Safeguarding the Development and Usage of Agentic AI Applications in the Enterprise Context
Monash University
Associate Supervisor: Dr Chetan Arora
Co-supervised with A/Prof. Chakkrit Tantithamthavorn · Dr Michael Fu (University of Melbourne) · Joey Chua
Research Project
The rapid adoption of Large Language Model (LLM)-powered software, and the usage of agentic AI coding agents, have drastically improved software development and operational efficiency in enterprise settings.
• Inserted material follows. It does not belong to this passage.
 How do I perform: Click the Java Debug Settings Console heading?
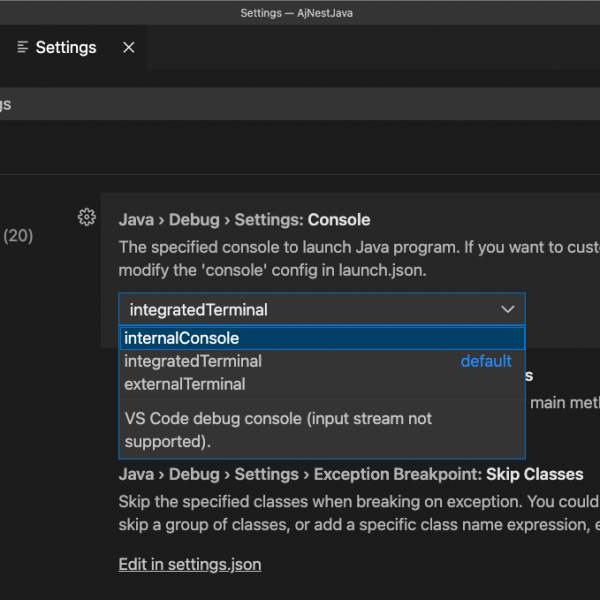coord(244,219)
However, these systems introduce new and complex security vulnerabilities across their lifecycle.
Traditional LLM applications — such as chatbots — remain highly susceptible to runtime jailbreak attacks, while autonomous agents can face attacks hidden within the file system that influence an agent towards harmful executions. While the utility of these LLM-powered applications is immense, their inherent vulnerabilities, both through direct user interaction and engineer interaction during development, remain largely unknown to enterprise adopters.
This thesis aims to quantify and evaluate the risks associated with the development and usage of LLM applications and agentic AI, before proposing defensive measures to prevent such vulnerabilities from being exploited to compromise systems in the enterprise context. The work spans adaptive runtime guardrails, black-box testing methodologies for pre-trained models, and engineering secure RAG-based virtual assistants in practice.
Publications
Rui Yang, Michael Fu, Chakkrit Tantithamthavorn, Chetan Arora, Gunel Gulmammadova, and Joey Chua. ASE 2025. Introduces AdaptiveGuard, a framework for adaptive runtime safety monitoring of LLM-powered software systems, capable of detecting and responding to unsafe outputs in real time without requiring access to model internals.
Yang, Rui, Michael Fu, Chakkrit Tantithamthavorn, Chetan Arora, Lisa Vandenhurk, and Joey Chua. Journal of Systems and Software 226 (2025): 112436. Reports on a practical study of engineering RAG-based virtual assistants, examining real-world engineering challenges, design decisions, and lessons learned from deploying such systems in industry.